> _What is expected_: Go through the data that follows and restate each line exactly as it reads.

----- Given data

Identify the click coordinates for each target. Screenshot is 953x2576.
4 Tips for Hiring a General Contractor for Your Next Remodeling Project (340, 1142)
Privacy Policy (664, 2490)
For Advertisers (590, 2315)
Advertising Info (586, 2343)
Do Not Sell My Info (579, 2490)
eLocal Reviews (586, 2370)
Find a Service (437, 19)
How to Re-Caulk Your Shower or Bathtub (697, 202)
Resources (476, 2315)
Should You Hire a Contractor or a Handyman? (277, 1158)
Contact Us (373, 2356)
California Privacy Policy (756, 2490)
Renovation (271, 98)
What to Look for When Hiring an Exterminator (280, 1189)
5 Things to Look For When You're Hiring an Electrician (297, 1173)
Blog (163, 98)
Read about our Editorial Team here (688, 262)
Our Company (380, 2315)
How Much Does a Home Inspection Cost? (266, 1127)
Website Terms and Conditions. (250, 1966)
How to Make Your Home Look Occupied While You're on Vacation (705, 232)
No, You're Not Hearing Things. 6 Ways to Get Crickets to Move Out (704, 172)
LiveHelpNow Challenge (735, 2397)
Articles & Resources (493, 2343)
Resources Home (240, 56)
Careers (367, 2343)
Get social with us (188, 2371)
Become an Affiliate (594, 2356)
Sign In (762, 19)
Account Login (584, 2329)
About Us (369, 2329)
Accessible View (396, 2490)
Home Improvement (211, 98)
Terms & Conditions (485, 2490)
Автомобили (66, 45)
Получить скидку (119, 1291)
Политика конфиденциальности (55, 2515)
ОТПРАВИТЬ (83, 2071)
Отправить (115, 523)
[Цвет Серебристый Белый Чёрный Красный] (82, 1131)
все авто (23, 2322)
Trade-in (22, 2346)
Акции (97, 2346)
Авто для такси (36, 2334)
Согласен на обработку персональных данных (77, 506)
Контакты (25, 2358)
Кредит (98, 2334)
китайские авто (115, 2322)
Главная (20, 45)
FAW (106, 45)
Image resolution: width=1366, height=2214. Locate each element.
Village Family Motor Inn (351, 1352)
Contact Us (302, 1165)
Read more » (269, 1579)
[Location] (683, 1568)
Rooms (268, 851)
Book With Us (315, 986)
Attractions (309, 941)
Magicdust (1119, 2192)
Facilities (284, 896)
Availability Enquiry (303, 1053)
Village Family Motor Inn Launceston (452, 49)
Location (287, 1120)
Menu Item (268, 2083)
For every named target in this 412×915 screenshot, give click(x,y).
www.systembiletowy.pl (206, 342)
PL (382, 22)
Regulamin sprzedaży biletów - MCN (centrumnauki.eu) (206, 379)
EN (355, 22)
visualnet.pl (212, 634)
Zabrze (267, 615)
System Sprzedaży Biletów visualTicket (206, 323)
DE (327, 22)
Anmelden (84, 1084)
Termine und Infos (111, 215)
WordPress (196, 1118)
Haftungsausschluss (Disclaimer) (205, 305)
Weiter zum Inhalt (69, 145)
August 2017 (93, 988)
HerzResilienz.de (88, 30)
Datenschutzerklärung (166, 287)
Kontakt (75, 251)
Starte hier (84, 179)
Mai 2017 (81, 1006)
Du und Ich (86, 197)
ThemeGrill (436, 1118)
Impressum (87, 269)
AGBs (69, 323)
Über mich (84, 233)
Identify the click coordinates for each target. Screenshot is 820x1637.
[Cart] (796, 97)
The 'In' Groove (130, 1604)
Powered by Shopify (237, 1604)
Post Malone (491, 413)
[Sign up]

----------

> _Your solution_:
Identify the click coordinates for each target. Screenshot is 953x2576.
4 Tips for Hiring a General Contractor for Your Next Remodeling Project (340, 1142)
Privacy Policy (664, 2490)
For Advertisers (590, 2315)
Advertising Info (586, 2343)
Do Not Sell My Info (579, 2490)
eLocal Reviews (586, 2370)
Find a Service (437, 19)
How to Re-Caulk Your Shower or Bathtub (697, 202)
Resources (476, 2315)
Should You Hire a Contractor or a Handyman? (277, 1158)
Contact Us (373, 2356)
California Privacy Policy (756, 2490)
Renovation (271, 98)
What to Look for When Hiring an Exterminator (280, 1189)
5 Things to Look For When You're Hiring an Electrician (297, 1173)
Blog (163, 98)
Read about our Editorial Team here (688, 262)
Our Company (380, 2315)
How Much Does a Home Inspection Cost? (266, 1127)
Website Terms and Conditions. (250, 1966)
How to Make Your Home Look Occupied While You're on Vacation (705, 232)
No, You're Not Hearing Things. 6 Ways to Get Crickets to Move Out (704, 172)
LiveHelpNow Challenge (735, 2397)
Articles & Resources (493, 2343)
Resources Home (240, 56)
Careers (367, 2343)
Get social with us (188, 2371)
Become an Affiliate (594, 2356)
Sign In (762, 19)
Account Login (584, 2329)
About Us (369, 2329)
Accessible View (396, 2490)
Home Improvement (211, 98)
Terms & Conditions (485, 2490)
Автомобили (66, 45)
Получить скидку (119, 1291)
Политика конфиденциальности (55, 2515)
ОТПРАВИТЬ (83, 2071)
Отправить (115, 523)
[Цвет Серебристый Белый Чёрный Красный] (82, 1131)
все авто (23, 2322)
Trade-in (22, 2346)
Акции (97, 2346)
Авто для такси (36, 2334)
Согласен на обработку персональных данных (77, 506)
Контакты (25, 2358)
Кредит (98, 2334)
китайские авто (115, 2322)
Главная (20, 45)
FAW (106, 45)
Image resolution: width=1366, height=2214. Locate each element.
Village Family Motor Inn (351, 1352)
Contact Us (302, 1165)
Read more » (269, 1579)
[Location] (683, 1568)
Rooms (268, 851)
Book With Us (315, 986)
Attractions (309, 941)
Magicdust (1119, 2192)
Facilities (284, 896)
Availability Enquiry (303, 1053)
Village Family Motor Inn Launceston (452, 49)
Location (287, 1120)
Menu Item (268, 2083)
For every named target in this 412×915 screenshot, give click(x,y).
www.systembiletowy.pl (206, 342)
PL (382, 22)
Regulamin sprzedaży biletów - MCN (centrumnauki.eu) (206, 379)
EN (355, 22)
visualnet.pl (212, 634)
Zabrze (267, 615)
System Sprzedaży Biletów visualTicket (206, 323)
DE (327, 22)
Anmelden (84, 1084)
Termine und Infos (111, 215)
WordPress (196, 1118)
Haftungsausschluss (Disclaimer) (205, 305)
Weiter zum Inhalt (69, 145)
August 2017 (93, 988)
HerzResilienz.de (88, 30)
Datenschutzerklärung (166, 287)
Kontakt (75, 251)
Starte hier (84, 179)
Mai 2017 (81, 1006)
Du und Ich (86, 197)
ThemeGrill (436, 1118)
Impressum (87, 269)
AGBs (69, 323)
Über mich (84, 233)
Identify the click coordinates for each target. Screenshot is 820x1637.
[Cart] (796, 97)
The 'In' Groove (130, 1604)
Powered by Shopify (237, 1604)
Post Malone (491, 413)
[Sign up]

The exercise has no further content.